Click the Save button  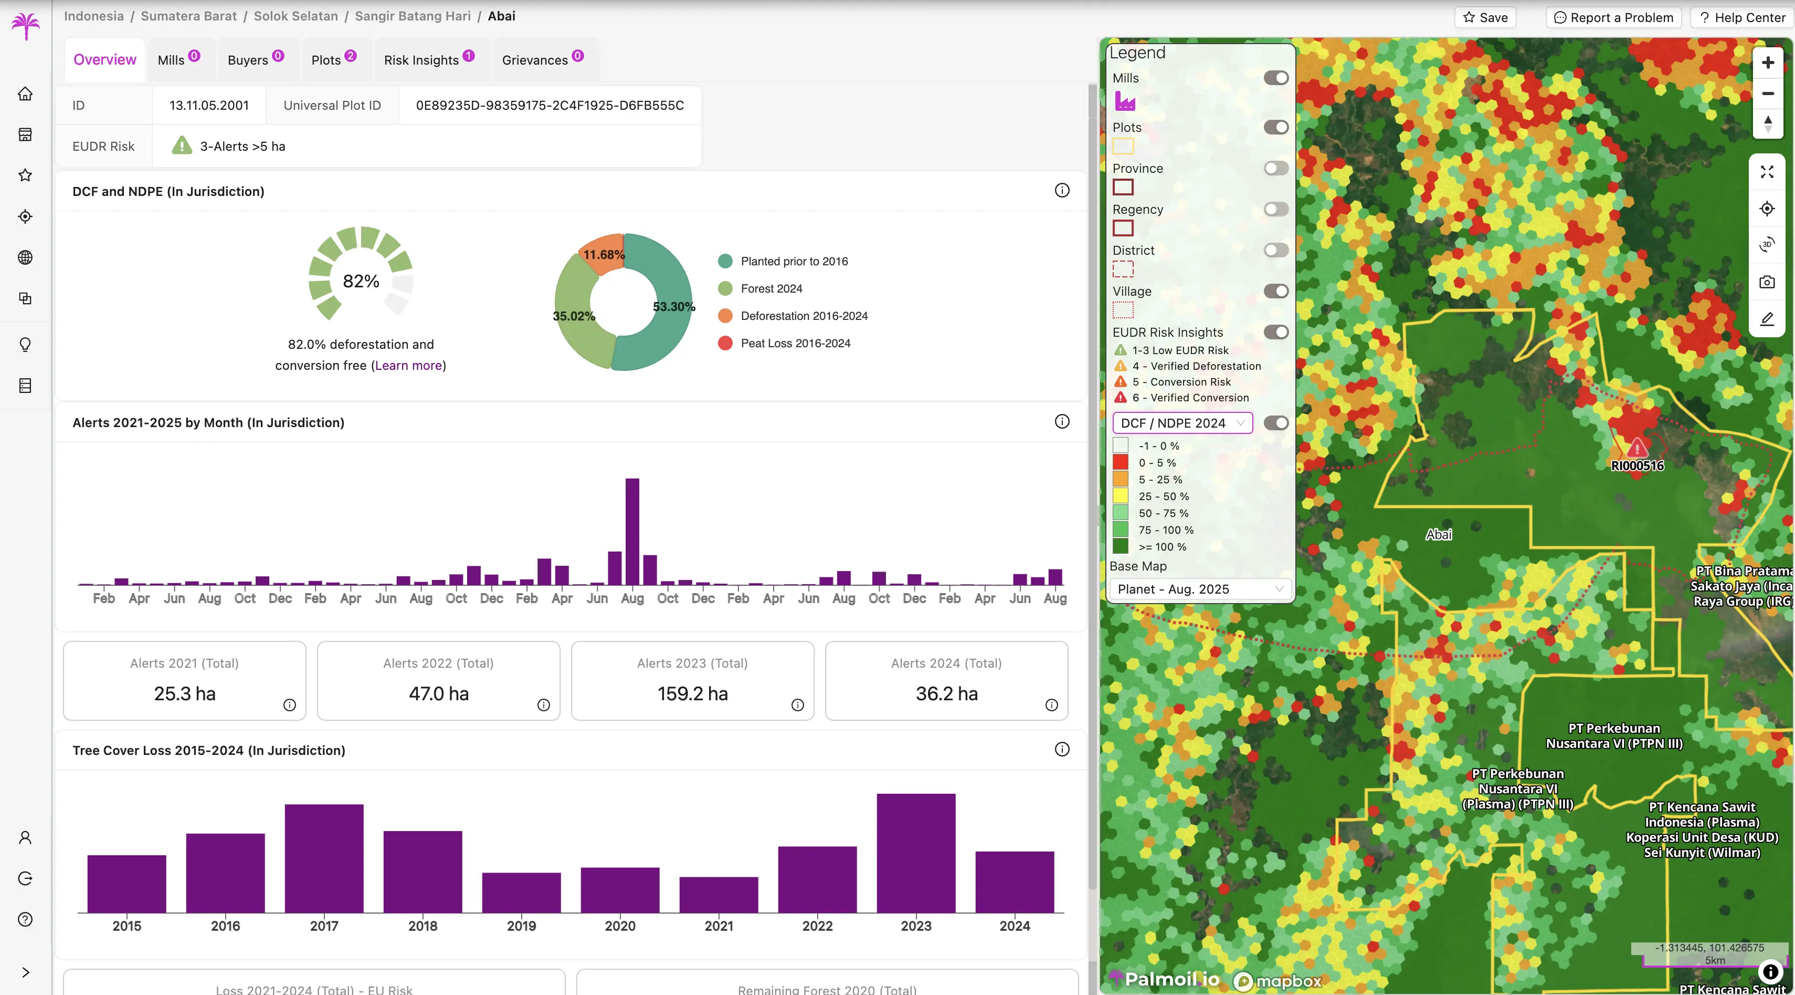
---
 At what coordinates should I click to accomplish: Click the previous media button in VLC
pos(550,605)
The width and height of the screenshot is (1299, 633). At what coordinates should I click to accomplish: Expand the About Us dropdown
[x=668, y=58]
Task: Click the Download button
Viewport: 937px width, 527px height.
==
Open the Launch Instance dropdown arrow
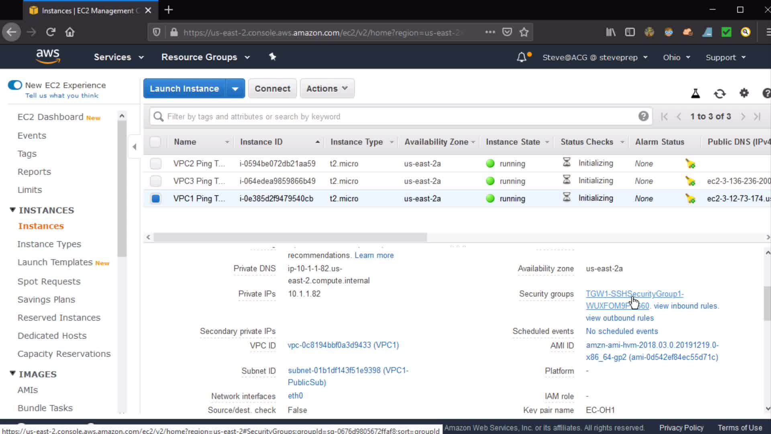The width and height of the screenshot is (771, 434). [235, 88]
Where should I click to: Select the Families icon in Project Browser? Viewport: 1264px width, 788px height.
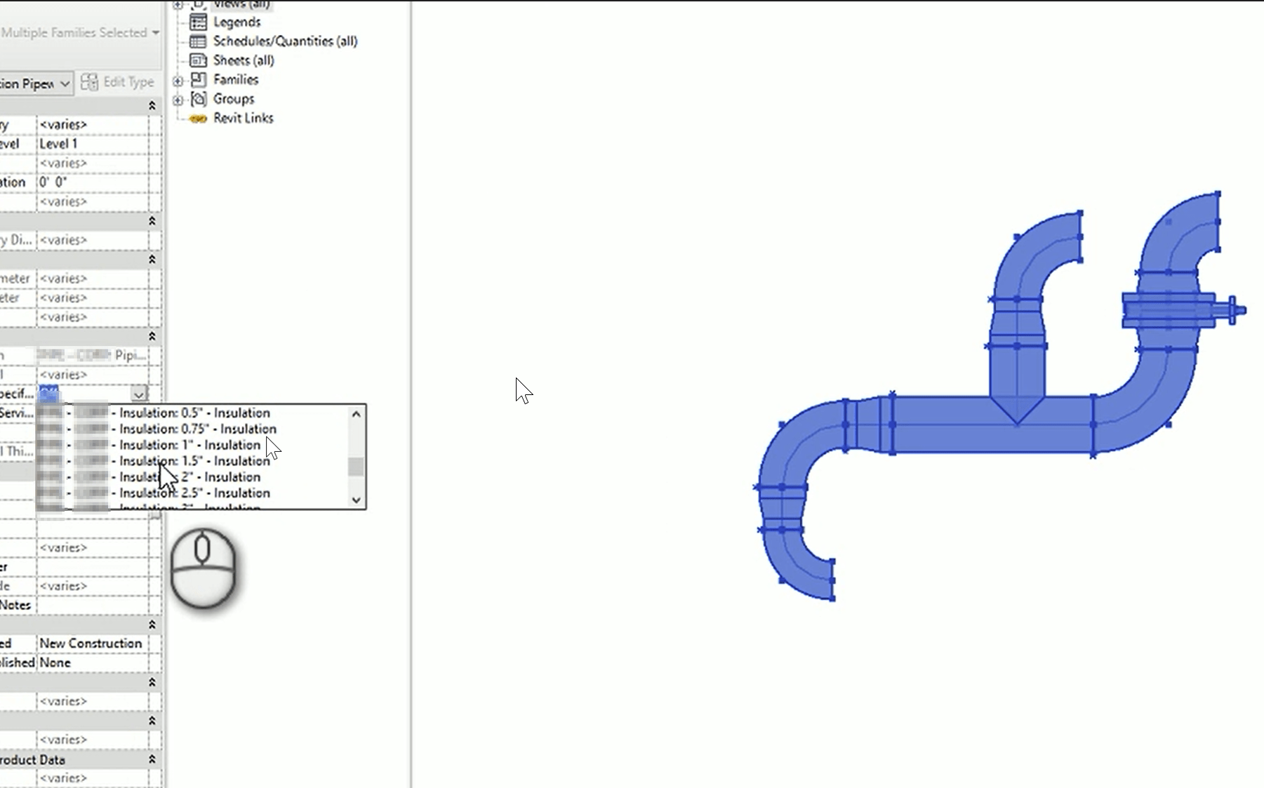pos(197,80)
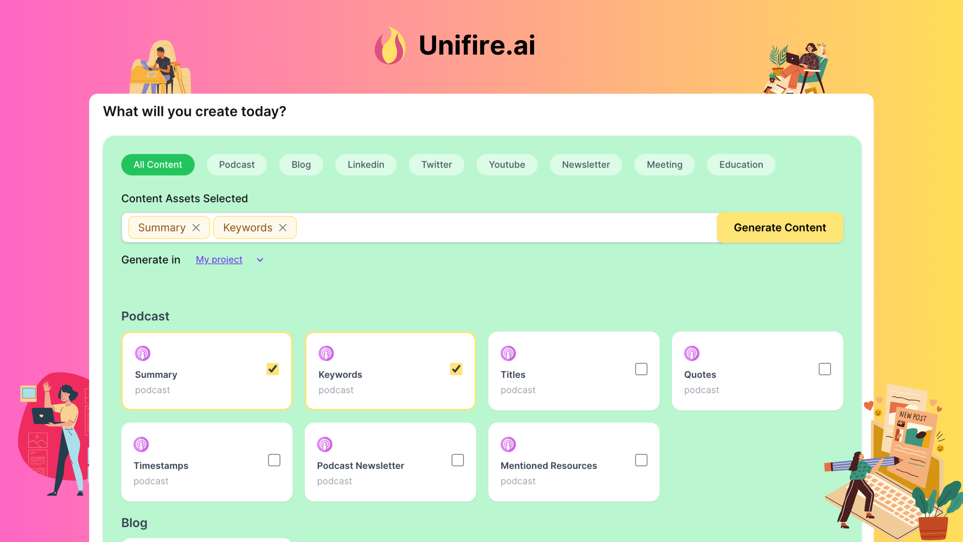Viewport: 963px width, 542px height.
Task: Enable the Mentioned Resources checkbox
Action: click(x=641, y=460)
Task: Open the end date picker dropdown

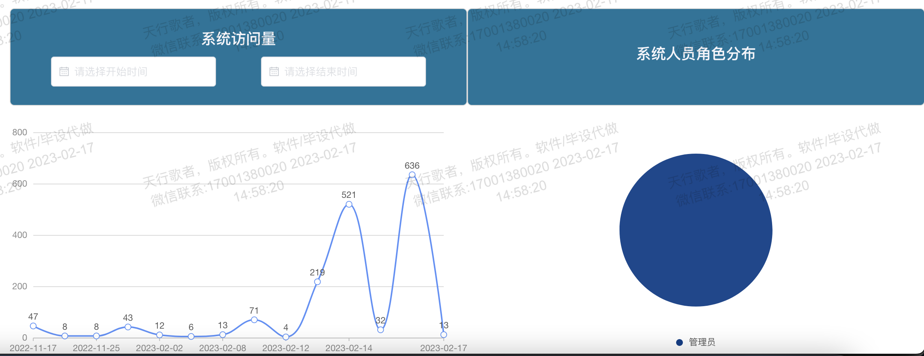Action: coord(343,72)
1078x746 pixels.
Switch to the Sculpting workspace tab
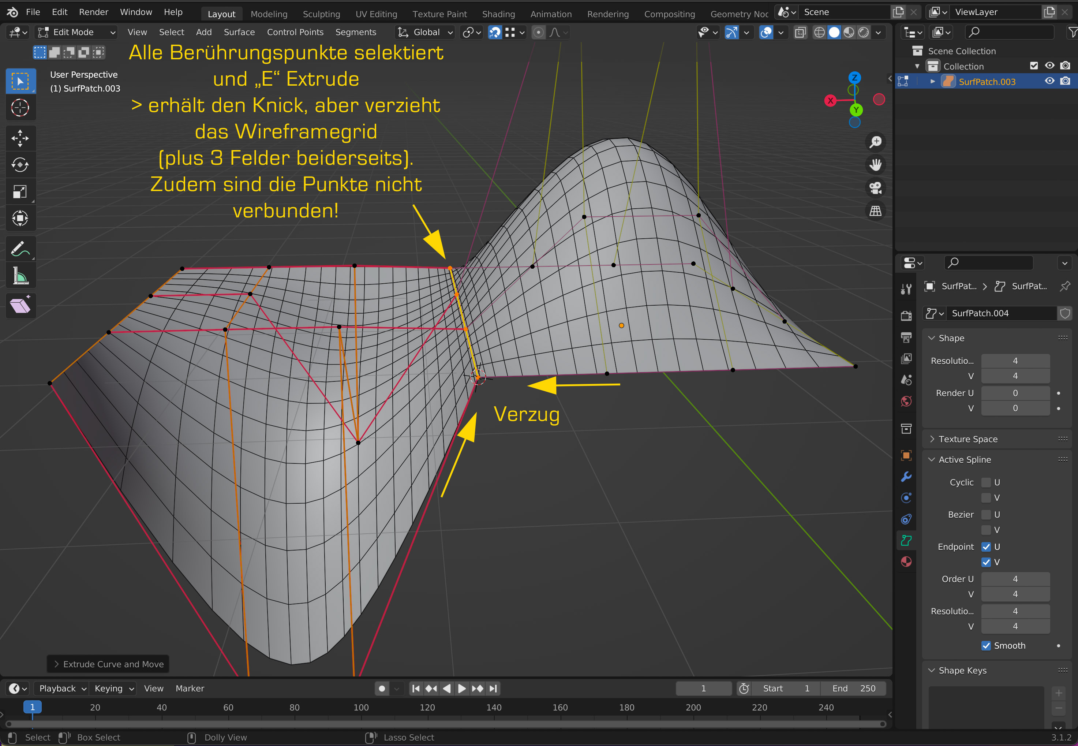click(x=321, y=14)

* What is needed *
Please, from the entries above, set down exactly the lines from the one containing "At what coordinates should I click to accomplish: Click" through the one containing "Viewport: 937px width, 527px height.", and only those.

* The completed task *
 At what coordinates should I click to accomplish: Click the previous media button in VLC
pos(550,605)
The width and height of the screenshot is (1299, 633). At what coordinates should I click to accomplish: Expand the About Us dropdown
[x=668, y=58]
Task: Click the Download button
Viewport: 937px width, 527px height.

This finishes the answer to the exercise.